EXERCISE:
In the material below, rewrite the lines from the line with "The width and height of the screenshot is (1793, 729)." to the line with "Looking at the screenshot, I should [x=205, y=3].", replacing "computer-use agent" with "GUI agent" and leaving everything else unchanged.

MATERIAL SHOWN:
--

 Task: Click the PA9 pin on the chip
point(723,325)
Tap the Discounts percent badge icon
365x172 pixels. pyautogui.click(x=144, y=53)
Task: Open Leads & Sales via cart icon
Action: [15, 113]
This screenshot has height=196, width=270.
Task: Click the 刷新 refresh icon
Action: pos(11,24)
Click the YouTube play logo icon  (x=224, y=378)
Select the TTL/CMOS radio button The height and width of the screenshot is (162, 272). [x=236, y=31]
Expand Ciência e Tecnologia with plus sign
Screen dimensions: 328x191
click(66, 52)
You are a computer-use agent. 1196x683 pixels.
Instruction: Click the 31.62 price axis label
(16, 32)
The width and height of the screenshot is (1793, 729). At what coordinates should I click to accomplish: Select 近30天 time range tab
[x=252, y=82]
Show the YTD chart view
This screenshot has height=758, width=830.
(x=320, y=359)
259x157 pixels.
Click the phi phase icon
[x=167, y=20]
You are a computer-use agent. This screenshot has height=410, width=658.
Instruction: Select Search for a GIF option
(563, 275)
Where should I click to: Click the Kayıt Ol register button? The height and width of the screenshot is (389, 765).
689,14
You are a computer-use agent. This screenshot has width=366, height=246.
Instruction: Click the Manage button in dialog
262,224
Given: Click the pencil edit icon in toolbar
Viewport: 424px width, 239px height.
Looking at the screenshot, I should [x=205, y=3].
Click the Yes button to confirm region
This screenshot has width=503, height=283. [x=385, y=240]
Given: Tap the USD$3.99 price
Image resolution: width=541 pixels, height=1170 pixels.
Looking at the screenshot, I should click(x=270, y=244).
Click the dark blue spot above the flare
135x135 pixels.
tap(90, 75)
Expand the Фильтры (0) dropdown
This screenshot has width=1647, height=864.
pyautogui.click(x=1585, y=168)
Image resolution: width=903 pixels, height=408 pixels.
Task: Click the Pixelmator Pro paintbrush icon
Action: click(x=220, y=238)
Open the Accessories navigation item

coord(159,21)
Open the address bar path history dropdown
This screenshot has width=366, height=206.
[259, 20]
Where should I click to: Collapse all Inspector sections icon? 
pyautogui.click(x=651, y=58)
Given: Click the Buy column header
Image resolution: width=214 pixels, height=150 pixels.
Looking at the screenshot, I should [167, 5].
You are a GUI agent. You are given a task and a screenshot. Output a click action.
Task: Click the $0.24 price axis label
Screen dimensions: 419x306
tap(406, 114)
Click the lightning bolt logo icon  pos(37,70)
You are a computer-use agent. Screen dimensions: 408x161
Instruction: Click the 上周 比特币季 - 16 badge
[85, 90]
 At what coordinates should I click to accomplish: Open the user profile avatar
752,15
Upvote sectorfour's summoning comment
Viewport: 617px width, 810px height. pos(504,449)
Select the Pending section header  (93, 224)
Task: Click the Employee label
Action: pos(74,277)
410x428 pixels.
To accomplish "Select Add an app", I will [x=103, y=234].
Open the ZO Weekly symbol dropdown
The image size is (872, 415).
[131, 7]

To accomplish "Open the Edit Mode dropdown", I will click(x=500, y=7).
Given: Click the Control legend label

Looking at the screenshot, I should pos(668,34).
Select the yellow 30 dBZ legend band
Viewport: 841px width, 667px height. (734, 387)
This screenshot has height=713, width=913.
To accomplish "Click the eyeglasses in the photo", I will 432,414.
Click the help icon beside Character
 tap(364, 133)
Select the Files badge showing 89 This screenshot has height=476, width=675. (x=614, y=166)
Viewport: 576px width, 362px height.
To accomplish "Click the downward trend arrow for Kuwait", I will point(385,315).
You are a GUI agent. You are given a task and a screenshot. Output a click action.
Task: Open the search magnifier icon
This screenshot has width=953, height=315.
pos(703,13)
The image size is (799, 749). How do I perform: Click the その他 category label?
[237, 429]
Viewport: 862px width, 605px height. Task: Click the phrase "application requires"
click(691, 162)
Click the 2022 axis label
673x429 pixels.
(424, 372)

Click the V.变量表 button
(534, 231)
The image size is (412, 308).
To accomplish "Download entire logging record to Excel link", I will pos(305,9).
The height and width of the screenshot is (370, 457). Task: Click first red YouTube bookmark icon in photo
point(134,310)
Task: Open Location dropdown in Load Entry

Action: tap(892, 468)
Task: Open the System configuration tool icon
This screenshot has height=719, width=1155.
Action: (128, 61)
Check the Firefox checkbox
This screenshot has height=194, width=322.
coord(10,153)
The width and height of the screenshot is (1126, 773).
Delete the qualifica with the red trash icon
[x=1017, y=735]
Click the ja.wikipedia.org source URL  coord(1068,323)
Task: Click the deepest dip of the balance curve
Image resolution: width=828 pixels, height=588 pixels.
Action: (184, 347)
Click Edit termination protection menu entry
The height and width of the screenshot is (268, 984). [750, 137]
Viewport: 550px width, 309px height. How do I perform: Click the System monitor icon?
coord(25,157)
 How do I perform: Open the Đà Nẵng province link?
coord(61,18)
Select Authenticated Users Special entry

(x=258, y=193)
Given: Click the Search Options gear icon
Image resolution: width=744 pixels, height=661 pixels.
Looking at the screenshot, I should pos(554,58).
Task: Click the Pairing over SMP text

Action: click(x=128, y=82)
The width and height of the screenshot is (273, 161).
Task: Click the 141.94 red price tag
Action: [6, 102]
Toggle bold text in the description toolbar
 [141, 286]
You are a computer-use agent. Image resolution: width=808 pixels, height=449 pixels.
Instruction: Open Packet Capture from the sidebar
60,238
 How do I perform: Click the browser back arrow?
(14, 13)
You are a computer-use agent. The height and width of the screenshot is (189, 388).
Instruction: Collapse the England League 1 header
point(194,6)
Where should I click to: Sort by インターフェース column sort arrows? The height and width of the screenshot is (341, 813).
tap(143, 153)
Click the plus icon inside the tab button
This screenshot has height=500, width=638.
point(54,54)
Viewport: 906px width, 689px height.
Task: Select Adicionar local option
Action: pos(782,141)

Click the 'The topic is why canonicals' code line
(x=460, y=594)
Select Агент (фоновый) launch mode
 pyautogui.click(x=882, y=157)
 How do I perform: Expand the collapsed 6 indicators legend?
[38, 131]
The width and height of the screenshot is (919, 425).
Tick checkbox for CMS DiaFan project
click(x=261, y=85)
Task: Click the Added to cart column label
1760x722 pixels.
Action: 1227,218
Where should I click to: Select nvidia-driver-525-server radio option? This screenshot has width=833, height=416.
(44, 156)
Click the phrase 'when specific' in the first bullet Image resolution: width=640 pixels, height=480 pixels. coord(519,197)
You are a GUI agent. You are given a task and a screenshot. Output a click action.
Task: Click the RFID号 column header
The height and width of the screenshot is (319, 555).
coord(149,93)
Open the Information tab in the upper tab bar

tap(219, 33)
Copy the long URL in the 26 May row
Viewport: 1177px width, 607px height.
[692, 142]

--

THE REPLY:
The width and height of the screenshot is (1793, 729). At what coordinates should I click to accomplish: Select 近30天 time range tab
[x=252, y=82]
Show the YTD chart view
This screenshot has height=758, width=830.
(x=320, y=359)
259x157 pixels.
Click the phi phase icon
[x=167, y=20]
You are a GUI agent. This screenshot has height=410, width=658.
Instruction: Select Search for a GIF option
(563, 275)
Where should I click to: Click the Kayıt Ol register button? The height and width of the screenshot is (389, 765).
689,14
You are a GUI agent. This screenshot has width=366, height=246.
Instruction: Click the Manage button in dialog
262,224
Given: Click the pencil edit icon in toolbar
Viewport: 424px width, 239px height.
Looking at the screenshot, I should [x=205, y=3].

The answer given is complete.